Search code examples
pythonklepto

How to delete multiple items from Klepto file archive fast?


I'm using Klepto archive to index specs of files in a folder tree. After scanning the tree, I want to quickly remove references to deleted files. But simply removing an item one-by-one from the file archive is extremely slow. Is there a way to sync the changes to the archive, or delete multiple keys at once? (The 'sync' method only appears to add new items)

The helpful answer by @Mike Mckerns to this question only deals with removing a single item: Python Saving and Editing with Klepto

Using files.sync() or files.dump() appears only to append data from the cache, not sync the deletes. Is there a way to delete keys from the cache and then sync those changes all-at-once. Individual deletes are far too slow.

Here's a working example:

from klepto.archives import *
import os

class PathIndex:
    def __init__(self,folder):
        self.folder_path=folder
        self.files=file_archive(self.folder_path+'/.filespecs',cache=False)
        self.files.load() #load memory cache

    def list_directory(self):
        self.filelist=[]
        for folder, subdirs, filelist in os.walk(self.folder_path): #go through every subfolder in a folder
            for filename in filelist: #now through every file in the folder/subfolder
                self.filelist.append(os.path.join(folder, filename))

    def scan(self):
        self.list_directory()
        for path in self.filelist:
            self.update_record(path)
        self.files.dump() #save to file archive

    def rescan(self):
        self.list_directory() #rescan original disk
        deletedfiles=[]

        #code to ck for modified files etc            
        #check for deleted files
        for path in self.files:
            try:
                self.filelist.remove(path)  #self.filelist - disk files - leaving list of new files
            except ValueError:
                deletedfiles.append(path)

        #code to add new files, the files left in self.filelist
        for path in deletedfiles:
            self.delete_record(path)
        #looking to here sync modified index from modifed to disk

    def update_record(self,path):
        self.files[path]={'size':os.path.getsize(path),'modified':os.path.getmtime(path)}
        #add other specs - hash of contents etc.

    def delete_record(self,path):
        del(self.files[path]) #delete from the memory cache
        #this next line slows it all down
        del(self.files.archive[path]) #delete from the disk cache

#usage
_index=PathIndex('/path/to/root')
_index.scan()
#delete, modify some files
_index.rescan()

Solution

  • I see... you really are concerned about the speed of deleting one entry at at time from a file_archive.

    Ok, I agree. Using __delitem__ or pop on a file_archive is a bit brutal when you want to delete several entries. The slowdown is due to the file_archive having to load and rewrite the entire file archive for each key you delete. This isn't the case for a dir_archive or many of the other archives... but for a file_archive it is. So that should be remedied...

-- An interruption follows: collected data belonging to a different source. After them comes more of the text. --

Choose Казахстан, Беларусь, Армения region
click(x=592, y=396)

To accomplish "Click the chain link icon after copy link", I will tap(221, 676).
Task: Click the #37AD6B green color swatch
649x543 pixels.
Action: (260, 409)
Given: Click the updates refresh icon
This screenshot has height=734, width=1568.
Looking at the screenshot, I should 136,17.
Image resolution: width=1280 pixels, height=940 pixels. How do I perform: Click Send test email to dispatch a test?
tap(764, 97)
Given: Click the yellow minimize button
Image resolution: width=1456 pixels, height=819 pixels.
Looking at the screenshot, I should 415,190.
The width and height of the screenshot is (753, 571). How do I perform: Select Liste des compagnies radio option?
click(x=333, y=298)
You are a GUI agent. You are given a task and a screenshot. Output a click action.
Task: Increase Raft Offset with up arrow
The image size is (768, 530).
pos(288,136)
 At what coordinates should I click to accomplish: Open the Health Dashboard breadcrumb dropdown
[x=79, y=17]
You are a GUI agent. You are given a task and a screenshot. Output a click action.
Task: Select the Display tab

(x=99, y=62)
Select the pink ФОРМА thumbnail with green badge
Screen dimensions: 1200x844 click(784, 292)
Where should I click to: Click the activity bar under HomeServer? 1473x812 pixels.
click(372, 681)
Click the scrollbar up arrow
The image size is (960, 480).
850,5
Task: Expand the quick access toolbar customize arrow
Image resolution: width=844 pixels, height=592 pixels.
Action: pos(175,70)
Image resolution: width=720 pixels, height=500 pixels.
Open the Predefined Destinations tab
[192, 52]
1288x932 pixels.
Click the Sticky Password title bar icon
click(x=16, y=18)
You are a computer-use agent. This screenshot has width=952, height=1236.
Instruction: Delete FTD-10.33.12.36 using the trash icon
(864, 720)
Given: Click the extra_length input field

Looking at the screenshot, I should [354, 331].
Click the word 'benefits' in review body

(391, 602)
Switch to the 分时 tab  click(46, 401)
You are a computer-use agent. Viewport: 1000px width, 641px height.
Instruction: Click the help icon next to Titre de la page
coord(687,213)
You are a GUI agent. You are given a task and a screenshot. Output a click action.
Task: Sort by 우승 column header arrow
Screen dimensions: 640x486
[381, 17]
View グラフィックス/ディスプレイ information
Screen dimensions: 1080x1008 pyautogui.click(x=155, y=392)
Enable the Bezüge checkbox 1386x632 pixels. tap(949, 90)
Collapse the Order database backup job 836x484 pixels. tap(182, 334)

    UPDATE: I've added a new method that should enable faster dropping of specified keys...

    >>> import klepto as kl
    >>> ar = kl.archives.file_archive('foo.pkl')
    >>> ar['a'] = 1
    >>> ar['b'] = 2
    >>> ar['c'] = 3
    >>> ar['d'] = 4
    >>> ar['e'] = 5
    >>> ar.dump()
    >>> ar.popkeys(list('abx'), None)
    [1, 2, None]
    >>> ar.sync(clear=True)
    >>> ar
    file_archive('foo.pkl', {'c': 3, 'e': 5, 'd': 4}, cached=True)
    >>> ar.archive
    file_archive('foo.pkl', {'c': 3, 'e': 5, 'd': 4}, cached=False)
    

    Previously (i.e. in released versions), you could cheaply pop the keys you want from the local cache, and then do an ar.sync(clear=True) to remove the associated keys in the archive. However, doing that assumes you have all the keys you want to preserve in memory. So, instead of loading all the keys into memory, you can now (at least in the soon-to-be-released version) do popkeys both in the cache and/or the archive to delete any unwanted keys from either.